ЗАДАНИЕ A: Перепишите слово в слово кусок отрывка с диалогом Клова и Хамма: от слов «Клов. В жизни» до слов «всегда там был.» включительно.

ПРИВЕДЁННЫЙ ОТРЫВОК:

• • •

Движение второе Серое везде

«Клов слезает со стремянки, делает несколько шагов к окну налево, возвращается за стремянкой, ставит ее под левым окном, взбирается на нее, наставляет телескоп наружу, долго смотрит. Вздрагивает, опускает телескоп, проверяет его, снова смотрит.

Клов. В жизни такого не видывал!

Хамм (встревоженно). Что? Парус? Плавник? Дым?

Клов (всё смотрит). Маяк на мысу.

Хамм (с облегчением). Ух! Он и всегда там был.

Клов (смотрит). От него только часть осталась.

Хамм. Фундамент?

Клов. Да.

Хамм. А что там еще?

Клов (смотрит). Ничего.

Хамм. А чайки?

Клов. Чайки!

Хамм. А горизонт? И на горизонте ничего?

Клов (опускает телескоп, поворачивается к Хамму, в отчаянии). А что тебе надо на горизонте? (Пауза.)

• • •

ВХОДНЫЕ ДАННЫЕ:
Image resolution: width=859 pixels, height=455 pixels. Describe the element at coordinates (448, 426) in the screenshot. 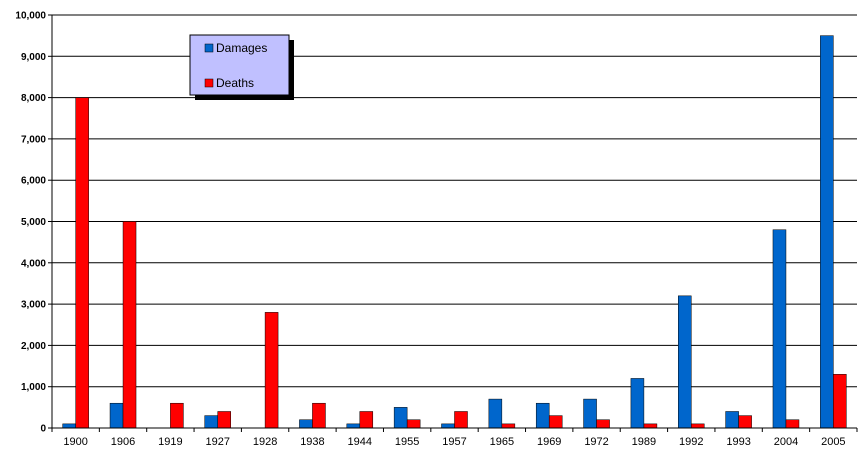

I see `bar-damages-1957` at that location.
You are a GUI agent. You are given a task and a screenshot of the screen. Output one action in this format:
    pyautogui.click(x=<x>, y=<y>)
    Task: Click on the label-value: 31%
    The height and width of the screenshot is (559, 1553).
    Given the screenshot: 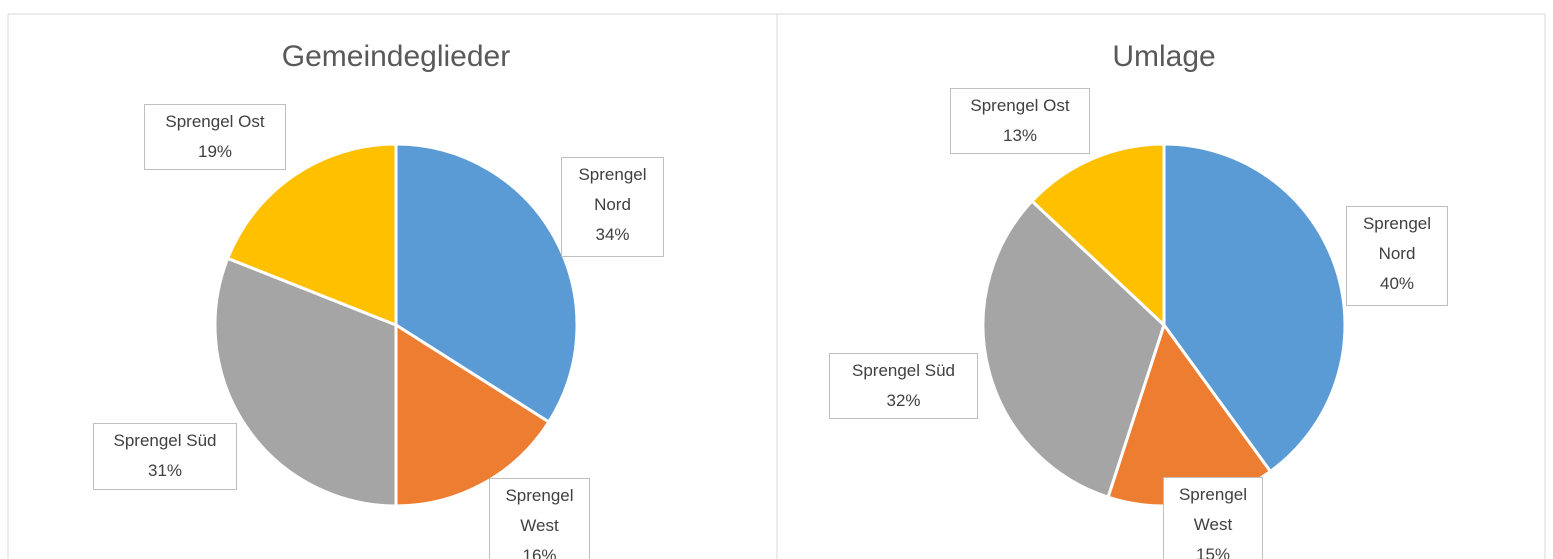 What is the action you would take?
    pyautogui.click(x=165, y=470)
    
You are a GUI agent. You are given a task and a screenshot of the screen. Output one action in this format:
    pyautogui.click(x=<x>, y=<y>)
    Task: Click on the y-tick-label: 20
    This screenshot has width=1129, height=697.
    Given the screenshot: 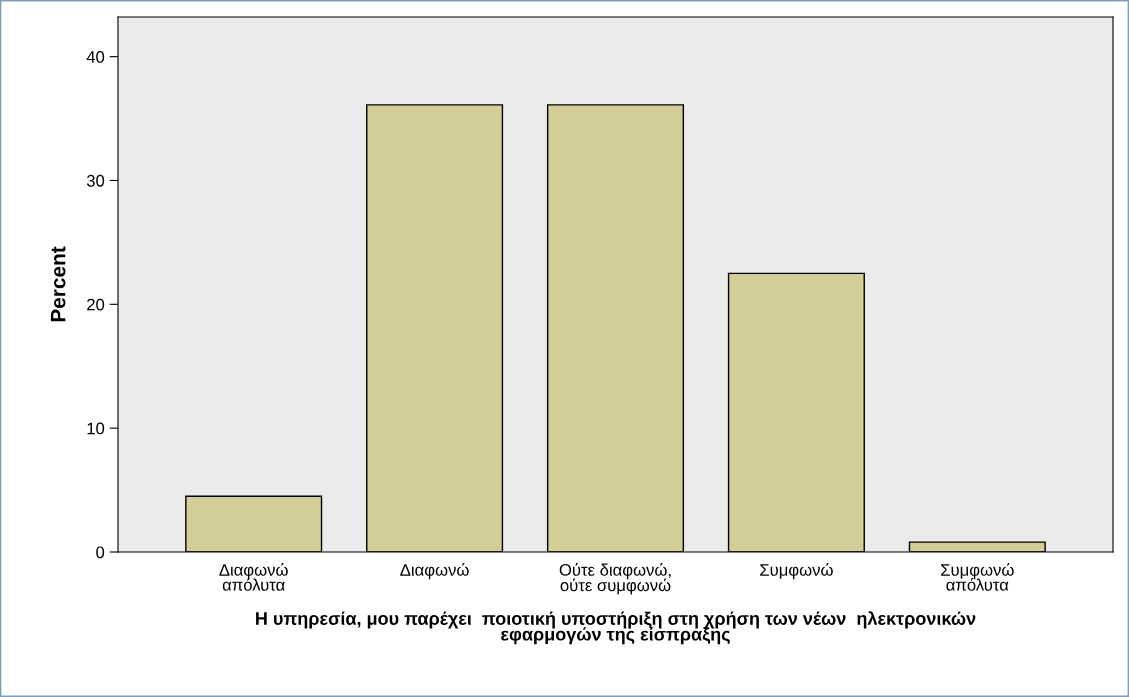 What is the action you would take?
    pyautogui.click(x=96, y=304)
    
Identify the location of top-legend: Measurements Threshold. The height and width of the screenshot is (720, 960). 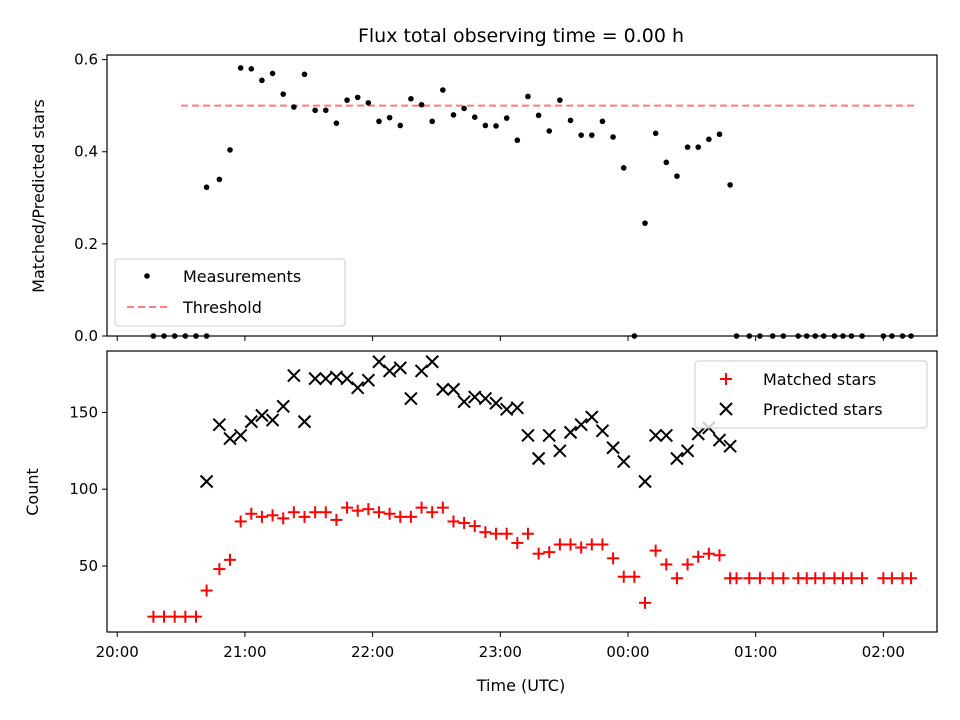
(230, 292).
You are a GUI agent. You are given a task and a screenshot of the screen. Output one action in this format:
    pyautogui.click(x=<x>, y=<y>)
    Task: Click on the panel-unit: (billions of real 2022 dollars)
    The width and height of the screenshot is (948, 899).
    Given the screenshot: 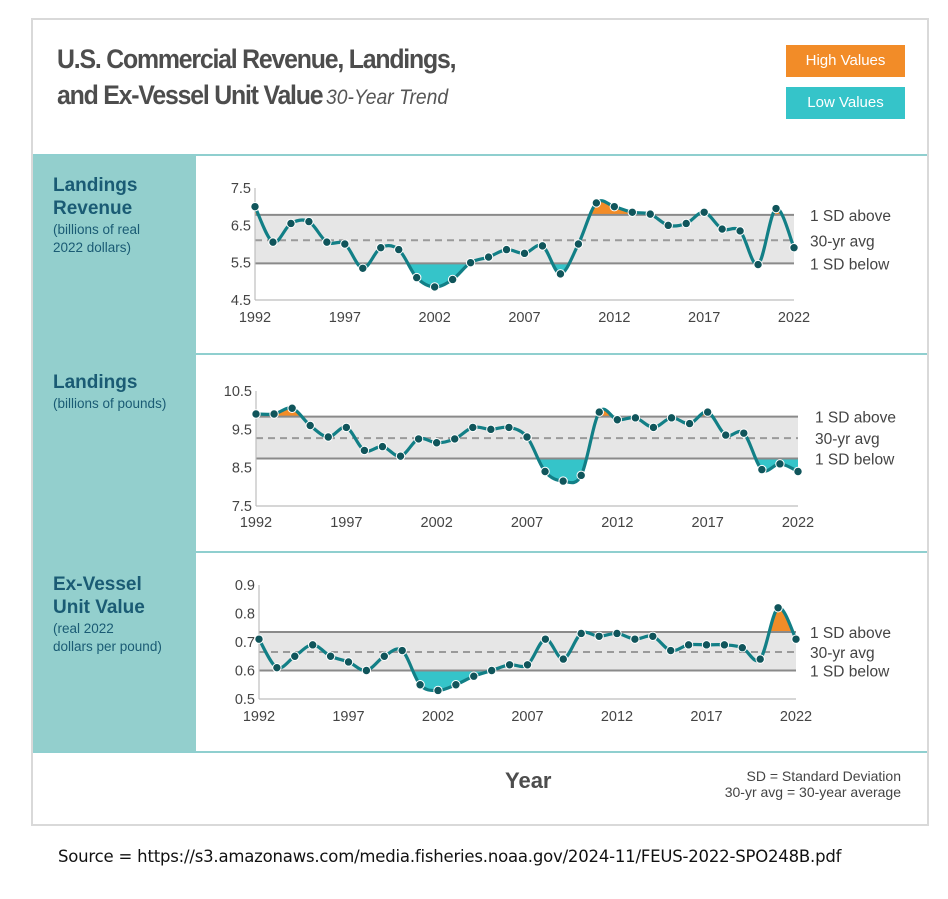 What is the action you would take?
    pyautogui.click(x=97, y=238)
    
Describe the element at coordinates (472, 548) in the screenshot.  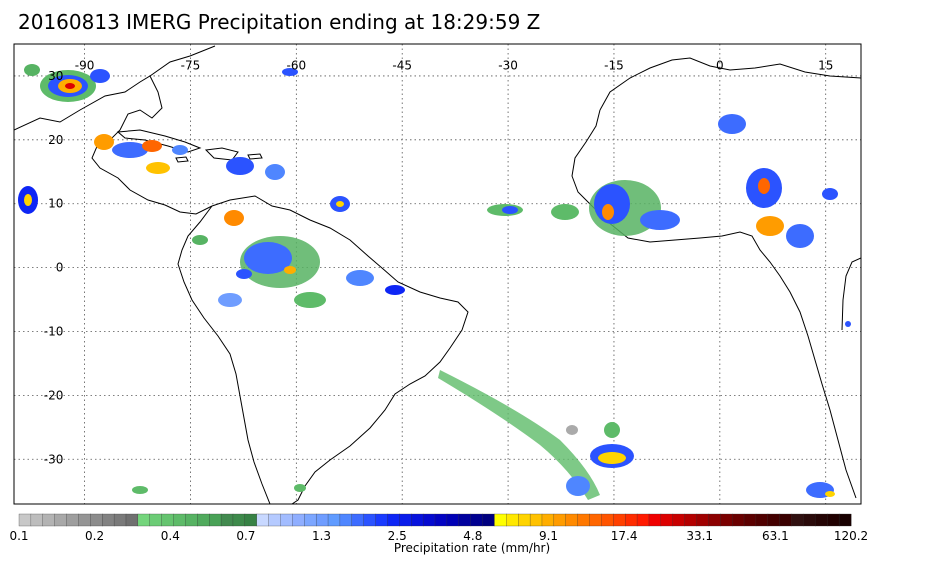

• • •

ЗАДАНИЕ B: Выведите в виде JSON-списка строк часть записей от строки, где есть «Identify the location», до строки, где есть «(230, 292).», включая обе. Каждая строка должна стать отдельной строкой списка, пустые строки пропустите, картинки в ответ не включайте.

ОТВЕТ A:
Клов. В жизни такого не видывал!

Хамм (встревоженно). Что? Парус? Плавник? Дым?

Клов (всё смотрит). Маяк на мысу.

Хамм (с облегчением). Ух! Он и всегда там был.

ОТВЕТ B:
[
  "Identify the location of top-legend: Measurements Threshold. The height and width of the screenshot is (720, 960). ",
  "(230, 292)."
]